Dáil debates

Wednesday, 2 June 2010

Financial Emergency Measures in the Public Interest Bill 2010: Second Stage (Resumed)

 

8:00 pm

Photo of Seán BarrettSeán Barrett (Dún Laoghaire, Fine Gael)

I wish to share time with Deputy Varadkar.

If we want to restore any sense of fairness in our society and if we want to get co-operation from those in the workplace who have taken great hits in their income and in the level of services they receive from the State, then we must do things like enact this Bill. This is a positive step taken by Fine Gael. We are trying to bring forward ideas to assist in a very difficult budgetary situation. I have listened to the Minister and members of the media telling the Opposition that we should be responsible and take seriously the difficulties we are facing. However, the minute we bring forward any decent proposal to help the situation, it is cast aside as if we do not matter. This is precisely the attitude that was adopted by the lead Minister of State last night when he dealt with this proposal.

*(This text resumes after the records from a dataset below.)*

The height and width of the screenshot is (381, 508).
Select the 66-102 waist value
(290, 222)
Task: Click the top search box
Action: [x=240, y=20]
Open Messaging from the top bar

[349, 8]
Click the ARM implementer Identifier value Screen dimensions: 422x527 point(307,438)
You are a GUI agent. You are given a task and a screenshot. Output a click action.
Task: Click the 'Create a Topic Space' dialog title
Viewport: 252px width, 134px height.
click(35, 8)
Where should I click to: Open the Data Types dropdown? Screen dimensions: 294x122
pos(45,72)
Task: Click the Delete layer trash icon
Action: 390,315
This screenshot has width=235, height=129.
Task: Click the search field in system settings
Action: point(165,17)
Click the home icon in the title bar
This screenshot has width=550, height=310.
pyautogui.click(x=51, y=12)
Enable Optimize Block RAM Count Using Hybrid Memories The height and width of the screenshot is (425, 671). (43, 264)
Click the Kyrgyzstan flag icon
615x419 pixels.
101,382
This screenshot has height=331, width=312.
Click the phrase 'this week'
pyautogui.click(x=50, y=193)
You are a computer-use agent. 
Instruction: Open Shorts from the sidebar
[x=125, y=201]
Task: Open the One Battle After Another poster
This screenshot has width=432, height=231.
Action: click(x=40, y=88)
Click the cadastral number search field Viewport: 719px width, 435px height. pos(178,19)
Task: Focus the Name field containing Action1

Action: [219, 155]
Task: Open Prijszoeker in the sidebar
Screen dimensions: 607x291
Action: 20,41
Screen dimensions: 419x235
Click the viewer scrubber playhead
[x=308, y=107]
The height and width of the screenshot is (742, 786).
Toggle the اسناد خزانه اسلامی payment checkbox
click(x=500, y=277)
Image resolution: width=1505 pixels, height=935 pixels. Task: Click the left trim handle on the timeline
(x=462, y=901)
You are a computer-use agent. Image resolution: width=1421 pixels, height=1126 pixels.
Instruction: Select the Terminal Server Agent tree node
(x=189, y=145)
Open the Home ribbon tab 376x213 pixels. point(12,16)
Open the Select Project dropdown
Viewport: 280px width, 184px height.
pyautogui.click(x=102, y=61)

The Government has lost touch with reality in its dealings with members of the public. It does not understand that if people's income is to be reduced, then we must bring down costs equally so that we have a reasonable standard of living and that we get co-operation from both the trade union movement and from the individual on the street. We cannot expect to have public charges remain at the same level or be increased while at the same time ask people to take massive cuts in income and services. That is precisely the Government's response to this Bill.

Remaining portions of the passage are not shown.